READING TEXT:
──────────────────────────────
Being Yorkshire and English and living in England, I agree with most of the above. 

Lots of Scots live round these parts. Have no problems with them. Quite friendly people. Then again, you can't get much friendlier than a Yorkie.


----------



## Iaing (Jan 27, 2012)

As far as sport is concerned, it is a rivalry. Just like Utd. and City, Spurs and Arsenal etc. The most bitter rivalries are between close neighbours. 

From a political perspective, I believe Scots are sick of being patronised by the English, whether it is the wee things like the mocking of the accent or national dress. Or the big things like being told that independence won't work like a child being rebuked by an older sibling.
Or the stupid, laughable things like David Cameron's pathetic attempt at quoting Burns in the Commons on Wednesday.


----------



## stevie_r (Jan 27, 2012)

Basher said:



			Then again, you can't get much friendlier than a Yorkie.
		
Click to expand...

you clearly haven't met my first wife


----------



## thecraw (Jan 27, 2012)

Basher said:



			Being Yorkshire and English and living in England, I agree with most of the above. 

Lots of Scots live round these parts. Have no problems with them. Quite friendly people. Then again, you can't get much friendlier than a Yorkie.
		
Click to expand...

Dislike Yorkies, yappy wee dugs.


----------



## stevie_r (Jan 27, 2012)

Iaing said:



			As far as sport is concerned, it is a rivalry. Just like Utd. and City, Spurs and Arsenal etc. The most bitter rivalries are between close neighbours. 

From a political perspective, I believe Scots are sick of being patronised by the English, whether it is the wee things like the mocking of the accent or national dress. Or the big things like being told that independence won't work like a child being rebuked by an older sibling.
Or the stupid, laughable things like David Cameron's pathetic attempt at quoting Burns in the Commons on Wednesday.
		
Click to expand...

I don't think the Scots are patronised.

Most English people admire Scottish national dress, we don't have one, apart from the bowler hat or dressing like a morris dancer.   I married in Highland dress as a mark of respect to my wife. 

Whether independence will work is at the moment a matter of personal opinion.   Personally I think the UK is greater than the sum of it's parts.

How many Scots do you know who can make a passable attempt at quoting Burns or indeed understand it?

you know where you are with a bit of Shakespeare!


----------



## leaney (Jan 27, 2012)
──────────────────────────────
INFORMATION SUPPLIED:
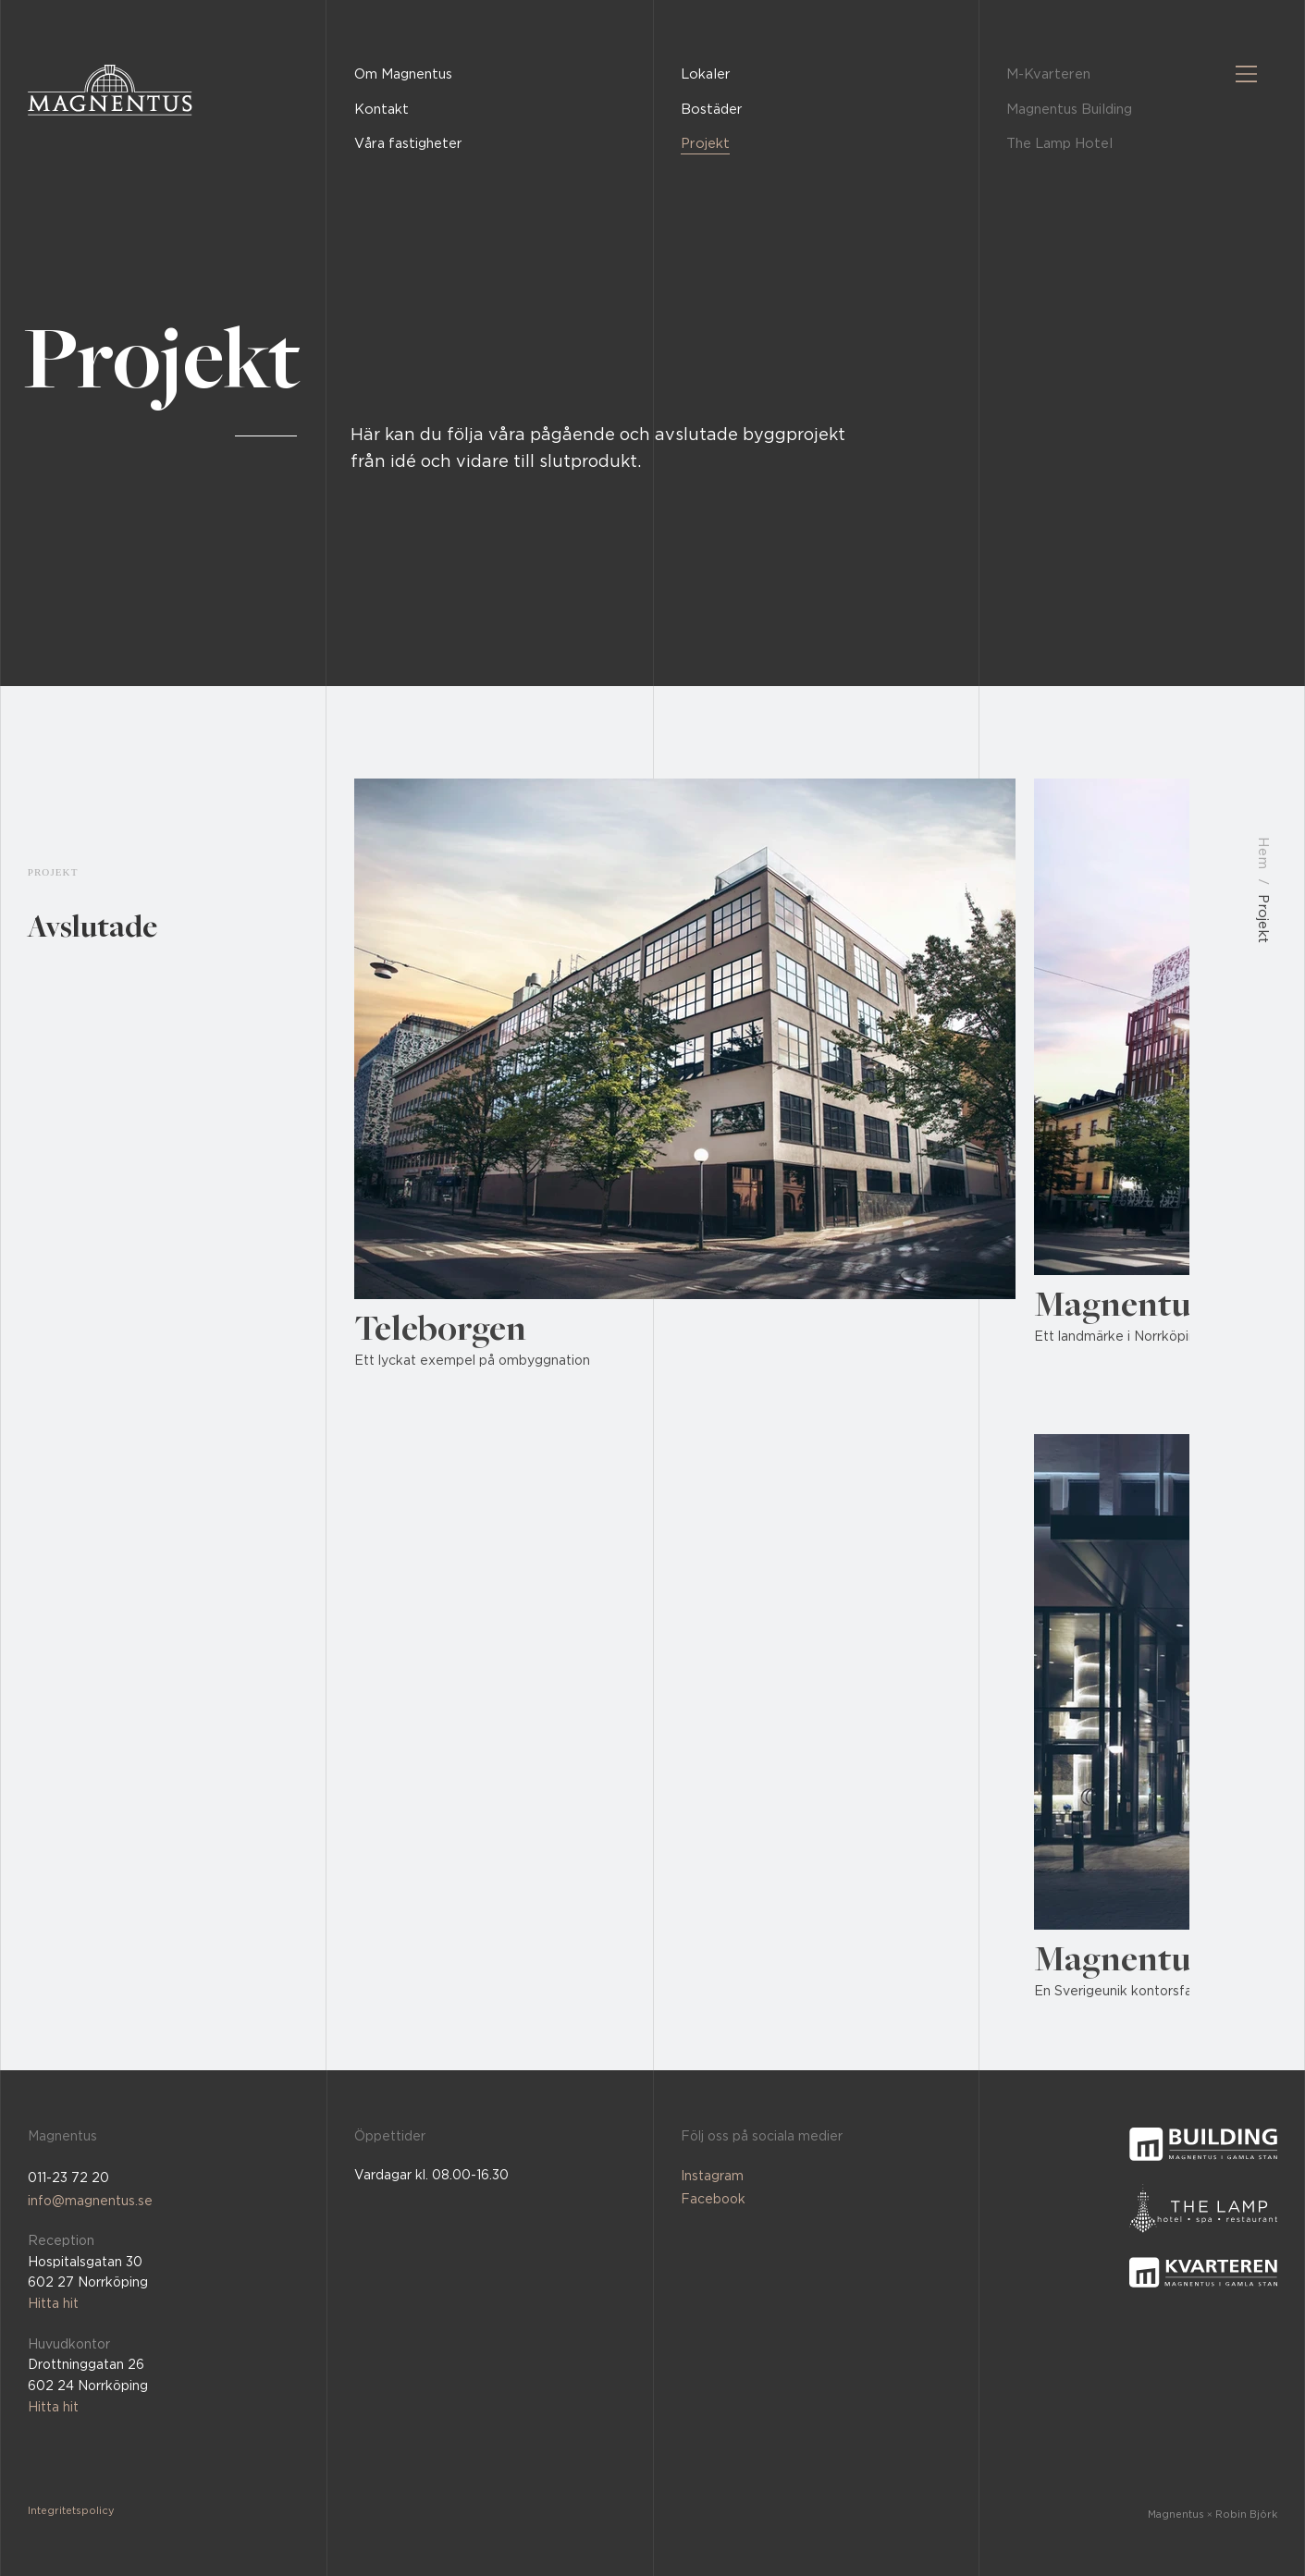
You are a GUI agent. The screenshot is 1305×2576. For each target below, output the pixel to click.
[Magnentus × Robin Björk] (1168, 2514)
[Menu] (1247, 74)
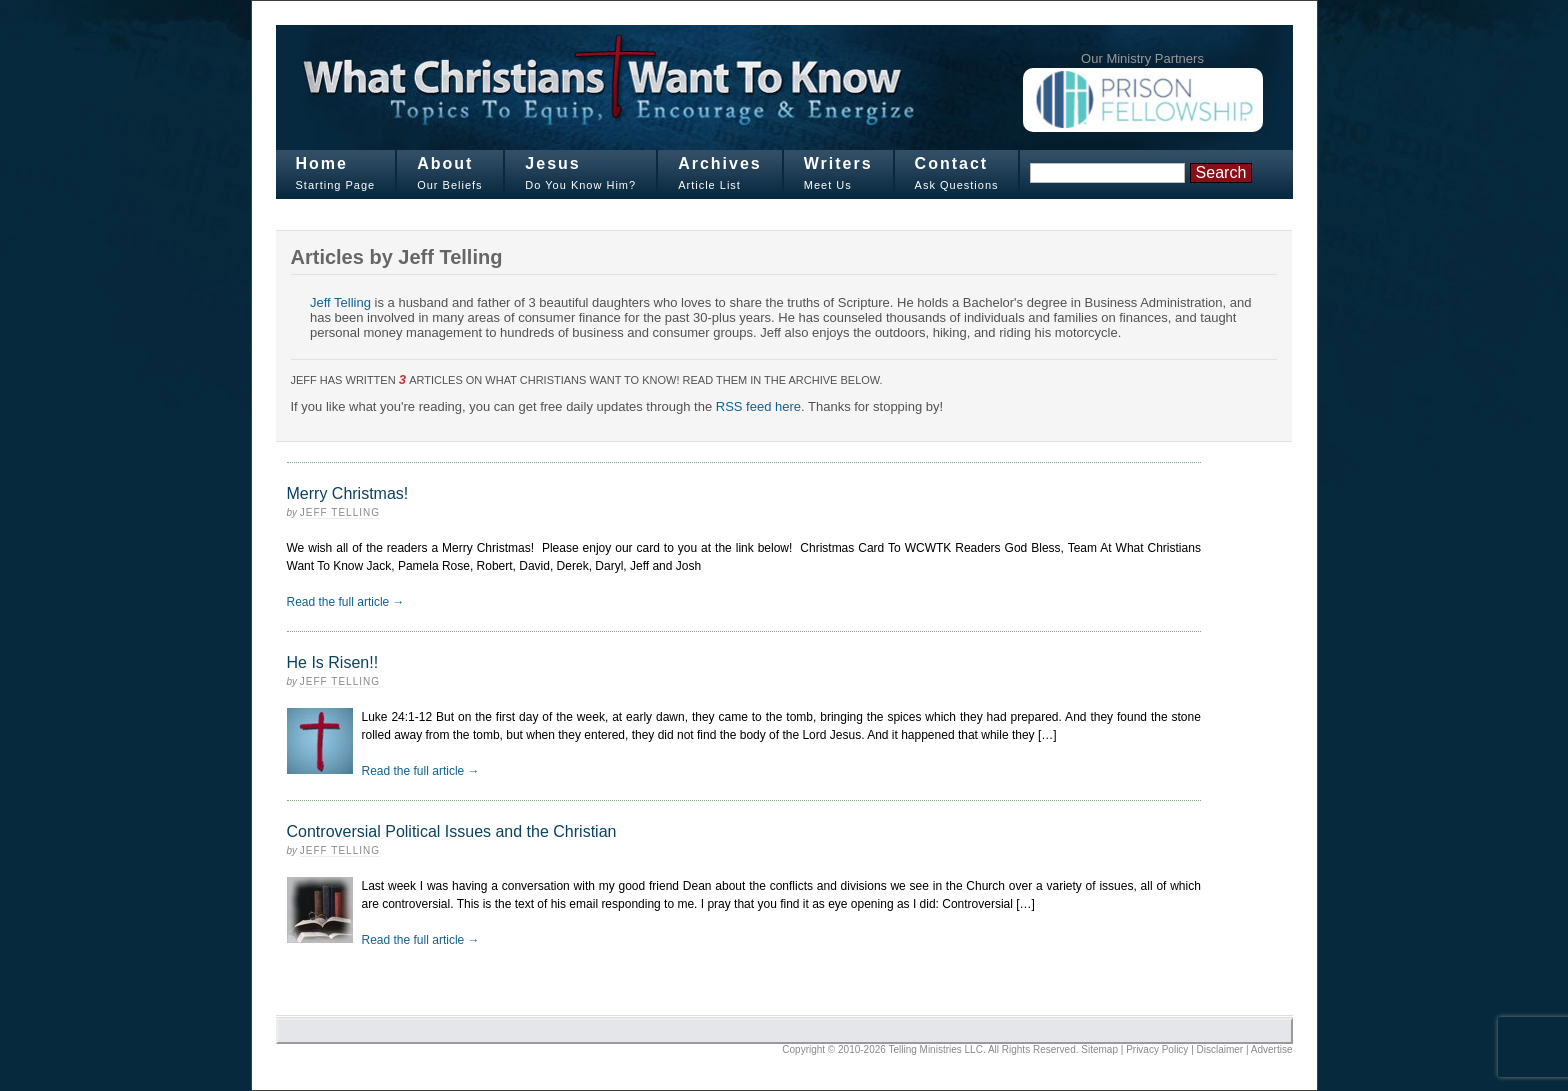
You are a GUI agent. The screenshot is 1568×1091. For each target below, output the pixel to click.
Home (322, 163)
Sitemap (1099, 1049)
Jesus (552, 163)
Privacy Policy (1157, 1049)
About (445, 163)
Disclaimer (1220, 1049)
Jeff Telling (340, 302)
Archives (720, 163)
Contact (952, 163)
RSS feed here (758, 406)
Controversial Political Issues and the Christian (452, 831)
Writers (838, 163)
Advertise (1272, 1049)
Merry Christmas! (348, 493)
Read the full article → (346, 602)
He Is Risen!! (333, 662)
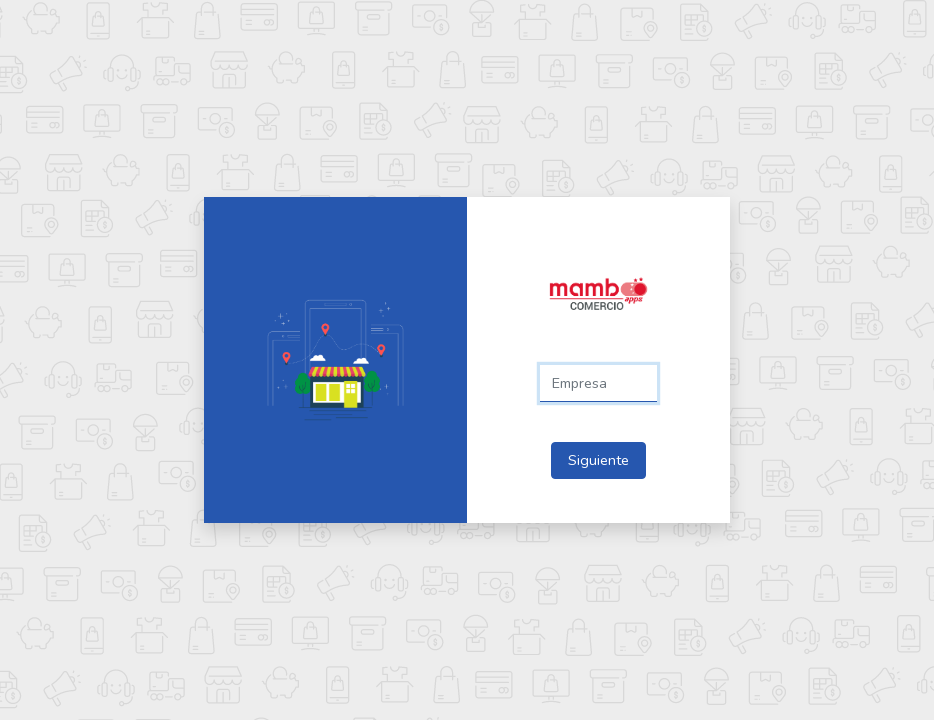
──────────────────────────────
TASK LIST:
• A. Reproduce the part of the forum thread that starts at "Most English people" and ends at "to my wife.".
• B. In the forum thread, whose attempt at quoting Burns in the Commons does Iaing call pathetic?
The data has no connection to the forum thread.

ANSWERS PROVIDED:
• A.
Most English people admire Scottish national dress, we don't have one, apart from the bowler hat or dressing like a morris dancer.   I married in Highland dress as a mark of respect to my wife.

• B. David Cameron's.